In other words you instantiate an object but it's property or method
has "do nothing" behavior. It returns whatever value is appropriate
for "empty" or "nothing returned" or "none" or simply do nothing, or
whatever. Thus you never actually get "null" and the client code
doesn't have to explicty do a null check/trap.

The null object idea is actually a design pattern. You define an
abstract class then have both the "real" object and the "null" object
inherit from it. Thus your client code never knows (or cares) when it's
getting a null object.

On 2006-11-14 13:19:07 -0600, "Karch" <no****@absotutely.comsaid:
I find myself doing things like this all the time:

if (
SomeObject != null &&
SomeObject.AnotherObject != null &&
SomeObject.AnotherObject.YetAnother != null &&
SomeObject.AnotherObject.YetAnother.HelpMePlease != null)
{
// Do Something
}

Surely there must be a better way that I am missing? I thought about
the using statement, but that of course depends upon the IDisposable
interface being implemented, right?

Thanks!

Nov 14 '06 #12
Bob,

Clever. The use of structs (which are not nullable) is a converse but
similar implementation.
Stephan
Bob Jones wrote:
I'm thinking you could implement the concept of "null objects". The
net effect of it is that code using the object doesn't do null
checking; it doesn't have to.

In other words you instantiate an object but it's property or method
has "do nothing" behavior. It returns whatever value is appropriate
for "empty" or "nothing returned" or "none" or simply do nothing, or
whatever. Thus you never actually get "null" and the client code
doesn't have to explicty do a null check/trap.
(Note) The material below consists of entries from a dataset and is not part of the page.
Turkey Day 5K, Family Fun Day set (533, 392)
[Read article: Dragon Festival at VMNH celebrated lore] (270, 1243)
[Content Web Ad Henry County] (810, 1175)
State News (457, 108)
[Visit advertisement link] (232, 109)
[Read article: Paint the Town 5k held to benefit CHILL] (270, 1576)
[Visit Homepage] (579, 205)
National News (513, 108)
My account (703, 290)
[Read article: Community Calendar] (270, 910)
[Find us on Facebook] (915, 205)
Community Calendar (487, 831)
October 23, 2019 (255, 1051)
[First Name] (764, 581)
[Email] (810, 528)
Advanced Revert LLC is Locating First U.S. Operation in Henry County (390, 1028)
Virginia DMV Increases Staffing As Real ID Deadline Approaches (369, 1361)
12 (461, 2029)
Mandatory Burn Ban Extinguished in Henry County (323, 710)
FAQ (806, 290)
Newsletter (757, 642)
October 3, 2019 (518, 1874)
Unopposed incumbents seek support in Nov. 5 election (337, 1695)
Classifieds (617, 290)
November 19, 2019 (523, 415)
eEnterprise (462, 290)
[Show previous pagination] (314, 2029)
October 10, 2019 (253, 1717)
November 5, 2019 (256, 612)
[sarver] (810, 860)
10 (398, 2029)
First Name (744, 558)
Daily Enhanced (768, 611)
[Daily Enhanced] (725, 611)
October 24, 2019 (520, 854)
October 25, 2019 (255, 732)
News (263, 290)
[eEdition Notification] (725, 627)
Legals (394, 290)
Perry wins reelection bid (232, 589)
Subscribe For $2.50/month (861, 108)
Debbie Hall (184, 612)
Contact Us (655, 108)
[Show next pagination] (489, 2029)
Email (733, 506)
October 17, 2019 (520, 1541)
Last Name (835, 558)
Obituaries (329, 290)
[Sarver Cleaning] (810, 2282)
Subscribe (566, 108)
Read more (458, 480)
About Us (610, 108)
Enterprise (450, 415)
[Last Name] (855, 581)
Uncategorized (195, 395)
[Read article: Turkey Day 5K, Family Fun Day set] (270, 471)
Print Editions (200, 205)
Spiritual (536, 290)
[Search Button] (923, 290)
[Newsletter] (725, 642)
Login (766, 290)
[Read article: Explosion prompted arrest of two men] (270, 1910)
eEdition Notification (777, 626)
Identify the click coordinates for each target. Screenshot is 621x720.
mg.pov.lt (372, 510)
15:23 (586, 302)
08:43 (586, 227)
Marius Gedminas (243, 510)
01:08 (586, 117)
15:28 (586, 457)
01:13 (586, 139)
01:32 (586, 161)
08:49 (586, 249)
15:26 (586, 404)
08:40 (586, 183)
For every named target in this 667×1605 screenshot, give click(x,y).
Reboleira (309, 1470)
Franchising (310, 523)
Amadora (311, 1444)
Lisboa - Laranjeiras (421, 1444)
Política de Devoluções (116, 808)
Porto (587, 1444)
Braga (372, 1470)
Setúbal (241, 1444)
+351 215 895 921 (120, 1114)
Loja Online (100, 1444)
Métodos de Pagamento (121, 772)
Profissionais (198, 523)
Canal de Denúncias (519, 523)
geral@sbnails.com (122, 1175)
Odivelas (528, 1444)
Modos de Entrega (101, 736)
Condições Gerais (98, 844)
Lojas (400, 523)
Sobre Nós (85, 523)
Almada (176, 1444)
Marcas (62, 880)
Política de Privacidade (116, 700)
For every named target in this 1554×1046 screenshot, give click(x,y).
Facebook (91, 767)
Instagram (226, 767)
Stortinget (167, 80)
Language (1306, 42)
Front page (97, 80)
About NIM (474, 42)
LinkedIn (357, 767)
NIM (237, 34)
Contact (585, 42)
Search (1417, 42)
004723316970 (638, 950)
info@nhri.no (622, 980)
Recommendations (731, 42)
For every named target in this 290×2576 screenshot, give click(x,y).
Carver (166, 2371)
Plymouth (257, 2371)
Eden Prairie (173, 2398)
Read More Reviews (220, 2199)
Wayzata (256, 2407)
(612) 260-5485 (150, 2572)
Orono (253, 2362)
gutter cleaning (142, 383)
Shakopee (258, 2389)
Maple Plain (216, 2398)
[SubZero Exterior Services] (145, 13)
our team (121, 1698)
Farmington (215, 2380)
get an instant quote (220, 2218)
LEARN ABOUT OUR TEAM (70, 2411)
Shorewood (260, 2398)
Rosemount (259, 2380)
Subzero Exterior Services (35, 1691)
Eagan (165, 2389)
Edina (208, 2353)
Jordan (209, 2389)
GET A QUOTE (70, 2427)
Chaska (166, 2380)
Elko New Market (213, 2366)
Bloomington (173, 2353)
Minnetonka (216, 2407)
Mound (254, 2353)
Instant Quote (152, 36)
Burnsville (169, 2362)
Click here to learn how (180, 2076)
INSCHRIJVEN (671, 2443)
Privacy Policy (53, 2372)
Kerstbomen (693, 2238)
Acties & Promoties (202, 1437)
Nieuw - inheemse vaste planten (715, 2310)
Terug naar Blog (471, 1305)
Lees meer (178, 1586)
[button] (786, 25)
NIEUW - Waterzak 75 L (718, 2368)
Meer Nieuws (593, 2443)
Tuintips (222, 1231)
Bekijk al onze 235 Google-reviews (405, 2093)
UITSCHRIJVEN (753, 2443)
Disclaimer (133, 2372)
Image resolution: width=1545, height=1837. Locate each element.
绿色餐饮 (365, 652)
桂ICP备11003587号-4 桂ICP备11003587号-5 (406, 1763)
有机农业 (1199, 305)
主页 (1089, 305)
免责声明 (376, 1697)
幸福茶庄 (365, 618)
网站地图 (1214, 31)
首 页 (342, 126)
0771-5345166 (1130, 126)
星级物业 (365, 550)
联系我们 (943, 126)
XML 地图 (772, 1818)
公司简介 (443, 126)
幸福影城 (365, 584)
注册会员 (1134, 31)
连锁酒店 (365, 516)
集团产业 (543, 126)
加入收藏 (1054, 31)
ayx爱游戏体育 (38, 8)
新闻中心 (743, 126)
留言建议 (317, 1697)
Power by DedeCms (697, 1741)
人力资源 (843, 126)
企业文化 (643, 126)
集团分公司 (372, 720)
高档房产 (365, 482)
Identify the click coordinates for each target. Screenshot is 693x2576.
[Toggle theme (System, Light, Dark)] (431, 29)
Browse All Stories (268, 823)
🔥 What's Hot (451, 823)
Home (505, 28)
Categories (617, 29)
The null object idea is actually a design pattern. You define an
abstract class then have both the "real" object and the "null" object
inherit from it. Thus your client code never knows (or cares) when it's
getting a null object.

On 2006-11-14 13:19:07 -0600, "Karch" <no****@absotutely.comsaid:
I find myself doing things like this all the time:

if (
SomeObject != null &&
SomeObject.AnotherObject != null &&
SomeObject.AnotherObject.YetAnother != null &&
SomeObject.AnotherObject.YetAnother.HelpMePlease != null)
{
// Do Something
}

Surely there must be a better way that I am missing? I thought about
the using statement, but that of course depends upon the IDisposable
interface being implemented, right?

Thanks!
Nov 15 '06 #13
"Karch" <no****@absotutely.comwrote in message
news:%2****************@TK2MSFTNGP03.phx.gbl...
>I find myself doing things like this all the time:

if (
SomeObject != null &&
SomeObject.AnotherObject != null &&
SomeObject.AnotherObject.YetAnother != null &&
SomeObject.AnotherObject.YetAnother.HelpMePlease != null)
{
// Do Something
}

Surely there must be a better way that I am missing? I thought about the
using statement, but that of course depends upon the IDisposable interface
being implemented, right?
This is probably no different to any other code you need to repeat over and
over. If it gets used many times, put it in a function.